In these reports, reference will be made to four different eco-climatic zones based on the average annual precipitation and agricultural features, i.e. Sahelian zone, Sudano-Sahelian zone, Sudanian zone and Guinean zone. They appear on the map and are described below:

Sahelian zone: Where average annual precipitation ranges between 250 and 500 mm. This zone is at the limit of perennial vegetation. In parts where precipitation is less than 350 mm, only pastures and occasional short-cycle drought-resistant cereal crops are grown; all cropping in this zone is subject to high risk.

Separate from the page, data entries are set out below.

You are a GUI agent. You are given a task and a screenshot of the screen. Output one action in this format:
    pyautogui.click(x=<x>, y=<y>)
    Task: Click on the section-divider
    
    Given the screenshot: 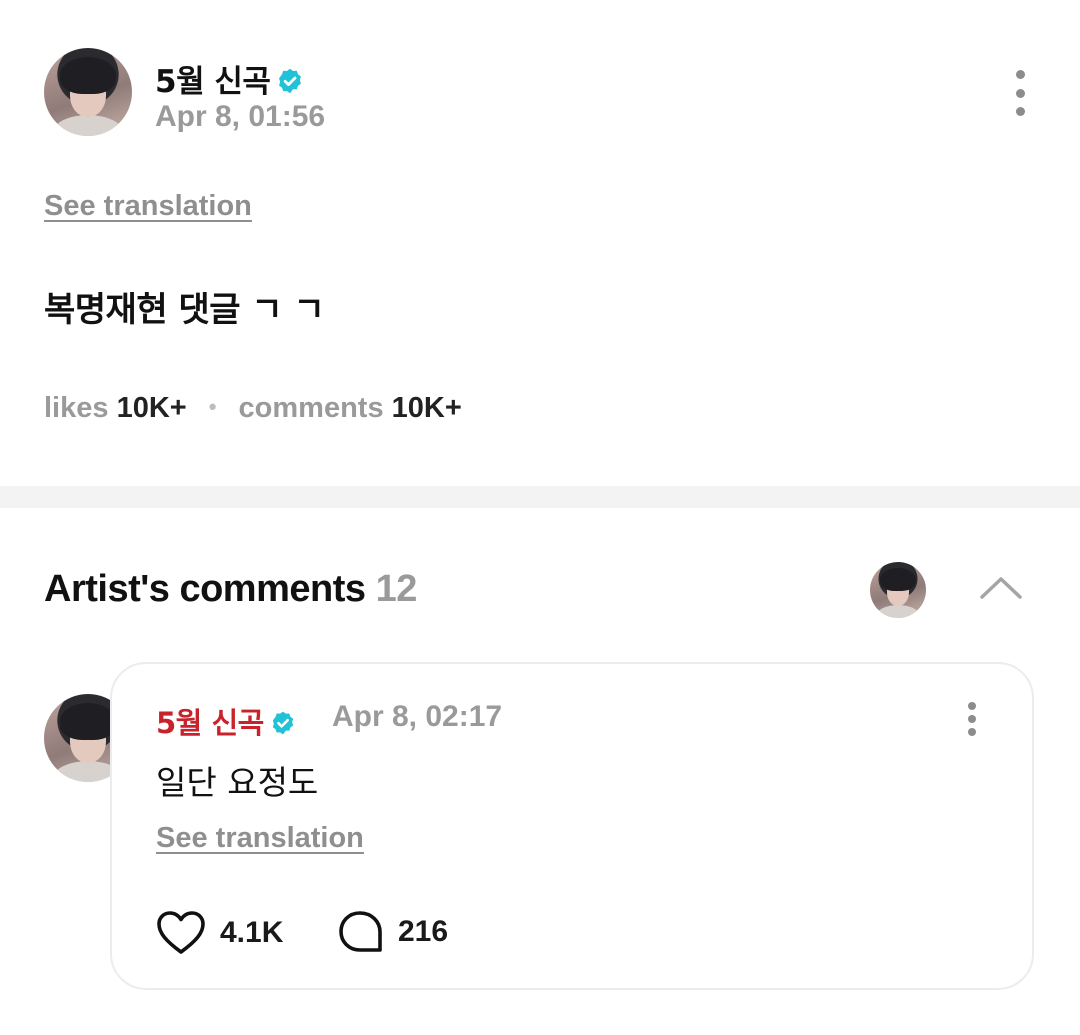 What is the action you would take?
    pyautogui.click(x=540, y=497)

Sudano-Sahelian zone: Where average annual precipitation ranges from 500 to 900 mm. In those parts of this zone where precipitation is less than 700 mm, crops with a short growing cycle of 90 days are generally cultivated, predominantly sorghum and millet.

Sudanian zone: Where average annual precipitation ranges from 900 to 1 100 mm. In this zone, most cereal crops have a growing cycle of 120 days or more. Most root, cash crops and cereals, notably maize, are grown in this zone.

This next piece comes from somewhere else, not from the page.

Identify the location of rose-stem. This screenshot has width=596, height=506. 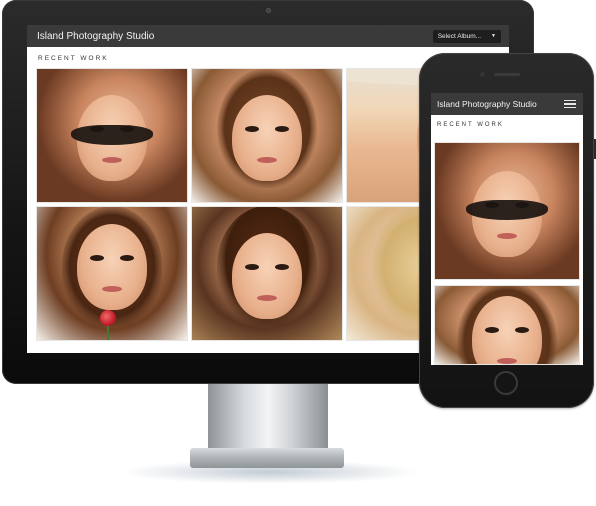
(108, 332).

Guinean zone: Where average annual precipitation exceeds 1 100 mm. Guinea-Bissau and a small area of southern Burkina Faso belong to this zone, more suited to root crop cultivation.

Reference will also be made to the Intertropical Convergence Zone (ITCZ), also known by its trace on the earth's surface, called the Intertropical Front. The ITCZ is a quasi-permanent zone between two air masses separating the northern and southern hemisphere trade winds. The ITCZ moves north and south of the equator and usually reaches its most northerly position in August. Its position defines the northern limits of possible precipitation in the Sahel; rain-bearing clouds are generally situated 150-200 km south of the Intertropical Front.


This is the sixth GIEWS report of the 1995 season on weather and crop conditions in the Sahelian countries of western Africa. Geographical coverage of these reports include the nine CILSS (Permanent Inter-State Committee for Drought Control in the Sahel) member states: Burkina Faso, Cape Verde, Chad, Gambia, Guinea-Bissau, Mali, Mauritania, Niger and Senegal. Reports are issued at 20-day (two dekad) intervals. The final report for 1995 with the first production estimates will be issued in mid-November. These reports are prepared with data from, and in close collaboration with, out-posted FAO Representatives, the Environmental Information Management Service (Agro-Meteorological Group and Environmental Monitoring Group), the Emergency Centre for Locust Operations (ECLO), the Office for Special Relief Operations (OSRO), the World Food Programme (WFP), as well as various Non-Governmental Organizations (NGOs).

In this report, FAO/ARTEMIS rainfall estimates, field data on rainfall, FAO agro-meteorological crop monitoring field reports and information provided by FAO Representatives and World Food Program offices up to 10 October have been utilized. The last satellite images up to 9 October have also been utilized for final updating.